What architectural innovation did ResNet introduce?	Skip connections: the input x is added directly to the block output F(x), so the network learns F(x) = H(x) - x (the residual). This prevents vanishing gradients through deep stacks.
How does ViT represent an image?	The image is split into fixed-size patches (e.g., 16x16 or 14x14 pixels), each linearly projected to a token embedding, then processed by a standard transformer encoder.
What is CLIP's pretraining objective?	Contrastive loss on 400M image-text pairs: embeddings of matched pairs are pulled together, mismatched pairs are pushed apart. This aligns vision and language feature spaces.
What does SigLIP change vs CLIP?	SigLIP replaces the softmax contrastive loss with a sigmoid loss on individual image-text pairs, eliminating the need for large-batch normalization and reducing training cost.
What pretraining data and objective does DINOv2 use?	142M curated images (LVD-142M), self-supervised learning with masked image modeling and self-distillation from a teacher ViT. No language data.
Why is DINOv2 preferred over CLIP for object localization in manipulation?	DINOv2's dense self-supervised features provide patch-level spatial precision for object boundaries and depth cues. CLIP's global contrastive objective optimizes for image-level semantics, not fine-grained spatial queries.

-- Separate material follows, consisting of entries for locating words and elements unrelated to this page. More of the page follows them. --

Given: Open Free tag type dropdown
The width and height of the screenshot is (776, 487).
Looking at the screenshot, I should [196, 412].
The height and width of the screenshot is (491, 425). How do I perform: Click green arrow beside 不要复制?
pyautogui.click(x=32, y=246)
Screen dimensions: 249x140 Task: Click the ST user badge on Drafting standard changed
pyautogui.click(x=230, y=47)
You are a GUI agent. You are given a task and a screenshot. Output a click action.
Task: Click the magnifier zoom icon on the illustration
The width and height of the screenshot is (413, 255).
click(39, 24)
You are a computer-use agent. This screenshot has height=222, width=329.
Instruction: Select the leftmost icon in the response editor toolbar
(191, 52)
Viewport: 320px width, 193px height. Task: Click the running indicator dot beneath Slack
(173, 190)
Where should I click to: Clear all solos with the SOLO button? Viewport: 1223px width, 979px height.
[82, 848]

Which vision encoders does OpenVLA fuse?	DINOv2 ViT-B/14 (dense spatial) and SigLIP ViT-So400M (language-aligned), concatenated before the Llama 2 backbone.
What is the parameter count of OpenVLA vs RT-2-X, and how does task success compare?	OpenVLA: 7B parameters. RT-2-X: 55B parameters. OpenVLA beats RT-2-X by 16.5 percentage points absolute task success across 29 tasks.
Which vision encoder does GR00T N1.5 use?	Eagle 2.5 as the frozen VLM backbone (NVIDIA Research, June 11, 2025). Eagle 2.5 is a language-aligned vision encoder, serving the same role as SigLIP in OpenVLA.
What is a linear probe and when does it fail?	A linear probe trains only a linear classifier on top of frozen pretrained features. It fails (relative to full fine-tune) when the pretrained feature space does not separate the target classes well — common when domain shift is large (e.g., web-pretrained features on robot-camera household objects).